• **TASK ITEM**
Transcribe every line of the records verbatim.

• **DATA FOR REVIEW**
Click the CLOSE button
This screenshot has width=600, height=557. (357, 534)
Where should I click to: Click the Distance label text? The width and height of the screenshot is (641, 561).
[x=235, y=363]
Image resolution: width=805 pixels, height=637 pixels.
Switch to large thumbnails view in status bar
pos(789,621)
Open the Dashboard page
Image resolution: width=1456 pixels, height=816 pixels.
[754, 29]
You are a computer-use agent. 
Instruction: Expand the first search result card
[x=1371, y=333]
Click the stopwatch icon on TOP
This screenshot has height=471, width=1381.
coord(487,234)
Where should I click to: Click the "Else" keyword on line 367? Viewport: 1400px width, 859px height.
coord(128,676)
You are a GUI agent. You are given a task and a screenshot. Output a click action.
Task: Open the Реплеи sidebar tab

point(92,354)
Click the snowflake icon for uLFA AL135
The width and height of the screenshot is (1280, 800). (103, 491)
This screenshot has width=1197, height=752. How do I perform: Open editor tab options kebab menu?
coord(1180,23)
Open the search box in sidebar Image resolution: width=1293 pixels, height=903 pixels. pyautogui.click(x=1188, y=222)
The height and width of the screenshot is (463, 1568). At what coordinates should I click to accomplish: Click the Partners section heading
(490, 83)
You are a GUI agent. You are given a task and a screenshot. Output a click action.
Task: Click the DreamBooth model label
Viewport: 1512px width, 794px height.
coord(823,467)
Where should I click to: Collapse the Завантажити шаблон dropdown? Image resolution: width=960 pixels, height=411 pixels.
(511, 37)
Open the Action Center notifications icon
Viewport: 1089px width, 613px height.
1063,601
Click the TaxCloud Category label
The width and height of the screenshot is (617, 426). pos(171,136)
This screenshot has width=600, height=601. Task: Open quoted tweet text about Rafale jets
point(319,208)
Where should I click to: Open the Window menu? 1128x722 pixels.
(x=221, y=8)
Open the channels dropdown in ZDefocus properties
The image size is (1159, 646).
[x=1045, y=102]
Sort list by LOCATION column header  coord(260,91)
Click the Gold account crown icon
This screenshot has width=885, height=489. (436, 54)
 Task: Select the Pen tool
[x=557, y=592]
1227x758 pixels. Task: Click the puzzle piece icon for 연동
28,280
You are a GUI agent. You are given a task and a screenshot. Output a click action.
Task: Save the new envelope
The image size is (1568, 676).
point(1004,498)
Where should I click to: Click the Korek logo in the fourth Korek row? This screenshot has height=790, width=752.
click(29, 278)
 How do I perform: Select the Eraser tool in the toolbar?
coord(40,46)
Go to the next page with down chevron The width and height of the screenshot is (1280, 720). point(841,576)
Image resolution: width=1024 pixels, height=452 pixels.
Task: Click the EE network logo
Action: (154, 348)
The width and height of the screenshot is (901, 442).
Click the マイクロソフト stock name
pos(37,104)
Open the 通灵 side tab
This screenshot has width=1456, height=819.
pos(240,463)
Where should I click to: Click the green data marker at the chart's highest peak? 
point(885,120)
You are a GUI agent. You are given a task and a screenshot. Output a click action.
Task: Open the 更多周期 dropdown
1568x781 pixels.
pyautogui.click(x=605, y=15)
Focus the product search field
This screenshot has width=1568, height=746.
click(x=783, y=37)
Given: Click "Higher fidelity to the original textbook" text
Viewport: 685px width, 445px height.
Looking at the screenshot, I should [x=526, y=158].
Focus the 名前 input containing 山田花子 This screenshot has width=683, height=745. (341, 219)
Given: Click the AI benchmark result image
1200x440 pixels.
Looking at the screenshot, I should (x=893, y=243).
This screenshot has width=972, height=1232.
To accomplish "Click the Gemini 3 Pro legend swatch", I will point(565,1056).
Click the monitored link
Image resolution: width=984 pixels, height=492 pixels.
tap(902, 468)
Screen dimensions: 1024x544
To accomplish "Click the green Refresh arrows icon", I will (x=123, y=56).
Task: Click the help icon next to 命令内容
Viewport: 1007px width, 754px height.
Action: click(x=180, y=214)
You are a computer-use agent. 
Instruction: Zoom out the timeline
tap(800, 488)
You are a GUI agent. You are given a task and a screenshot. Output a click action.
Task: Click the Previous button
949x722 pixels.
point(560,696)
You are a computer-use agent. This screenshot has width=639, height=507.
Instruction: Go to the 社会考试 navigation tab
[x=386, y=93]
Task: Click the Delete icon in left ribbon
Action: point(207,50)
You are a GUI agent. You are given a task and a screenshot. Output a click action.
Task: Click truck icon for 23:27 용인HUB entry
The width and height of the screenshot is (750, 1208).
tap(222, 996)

• **OUTPUT FOR THIS TASK**
Click the CLOSE button
This screenshot has width=600, height=557. (357, 534)
Where should I click to: Click the Distance label text? The width and height of the screenshot is (641, 561).
[x=235, y=363]
Image resolution: width=805 pixels, height=637 pixels.
Switch to large thumbnails view in status bar
pos(789,621)
Open the Dashboard page
Image resolution: width=1456 pixels, height=816 pixels.
[754, 29]
You are a computer-use agent. 
Instruction: Expand the first search result card
[x=1371, y=333]
Click the stopwatch icon on TOP
This screenshot has height=471, width=1381.
coord(487,234)
Where should I click to: Click the "Else" keyword on line 367? Viewport: 1400px width, 859px height.
coord(128,676)
You are a GUI agent. You are given a task and a screenshot. Output a click action.
Task: Open the Реплеи sidebar tab

point(92,354)
Click the snowflake icon for uLFA AL135
The width and height of the screenshot is (1280, 800). (103, 491)
This screenshot has width=1197, height=752. How do I perform: Open editor tab options kebab menu?
coord(1180,23)
Open the search box in sidebar Image resolution: width=1293 pixels, height=903 pixels. pyautogui.click(x=1188, y=222)
The height and width of the screenshot is (463, 1568). At what coordinates should I click to accomplish: Click the Partners section heading
(490, 83)
You are a GUI agent. You are given a task and a screenshot. Output a click action.
Task: Click the DreamBooth model label
Viewport: 1512px width, 794px height.
coord(823,467)
Where should I click to: Collapse the Завантажити шаблон dropdown? Image resolution: width=960 pixels, height=411 pixels.
(511, 37)
Open the Action Center notifications icon
Viewport: 1089px width, 613px height.
1063,601
Click the TaxCloud Category label
The width and height of the screenshot is (617, 426). pos(171,136)
This screenshot has width=600, height=601. Task: Open quoted tweet text about Rafale jets
point(319,208)
Where should I click to: Open the Window menu? 1128x722 pixels.
(x=221, y=8)
Open the channels dropdown in ZDefocus properties
The image size is (1159, 646).
[x=1045, y=102]
Sort list by LOCATION column header  coord(260,91)
Click the Gold account crown icon
This screenshot has width=885, height=489. (436, 54)
 Task: Select the Pen tool
[x=557, y=592]
1227x758 pixels. Task: Click the puzzle piece icon for 연동
28,280
You are a GUI agent. You are given a task and a screenshot. Output a click action.
Task: Save the new envelope
The image size is (1568, 676).
point(1004,498)
Where should I click to: Click the Korek logo in the fourth Korek row? This screenshot has height=790, width=752.
click(29, 278)
 How do I perform: Select the Eraser tool in the toolbar?
coord(40,46)
Go to the next page with down chevron The width and height of the screenshot is (1280, 720). point(841,576)
Image resolution: width=1024 pixels, height=452 pixels.
Task: Click the EE network logo
Action: (154, 348)
The width and height of the screenshot is (901, 442).
Click the マイクロソフト stock name
pos(37,104)
Open the 通灵 side tab
This screenshot has width=1456, height=819.
pos(240,463)
Where should I click to: Click the green data marker at the chart's highest peak? 
point(885,120)
You are a GUI agent. You are given a task and a screenshot. Output a click action.
Task: Open the 更多周期 dropdown
1568x781 pixels.
pyautogui.click(x=605, y=15)
Focus the product search field
This screenshot has width=1568, height=746.
click(x=783, y=37)
Given: Click "Higher fidelity to the original textbook" text
Viewport: 685px width, 445px height.
Looking at the screenshot, I should [x=526, y=158].
Focus the 名前 input containing 山田花子 This screenshot has width=683, height=745. (341, 219)
Given: Click the AI benchmark result image
1200x440 pixels.
Looking at the screenshot, I should (x=893, y=243).
This screenshot has width=972, height=1232.
To accomplish "Click the Gemini 3 Pro legend swatch", I will point(565,1056).
Click the monitored link
Image resolution: width=984 pixels, height=492 pixels.
tap(902, 468)
Screen dimensions: 1024x544
To accomplish "Click the green Refresh arrows icon", I will (x=123, y=56).
Task: Click the help icon next to 命令内容
Viewport: 1007px width, 754px height.
Action: click(x=180, y=214)
You are a computer-use agent. 
Instruction: Zoom out the timeline
tap(800, 488)
You are a GUI agent. You are given a task and a screenshot. Output a click action.
Task: Click the Previous button
949x722 pixels.
point(560,696)
You are a computer-use agent. This screenshot has width=639, height=507.
Instruction: Go to the 社会考试 navigation tab
[x=386, y=93]
Task: Click the Delete icon in left ribbon
Action: point(207,50)
You are a GUI agent. You are given a task and a screenshot. Output a click action.
Task: Click truck icon for 23:27 용인HUB entry
The width and height of the screenshot is (750, 1208).
tap(222, 996)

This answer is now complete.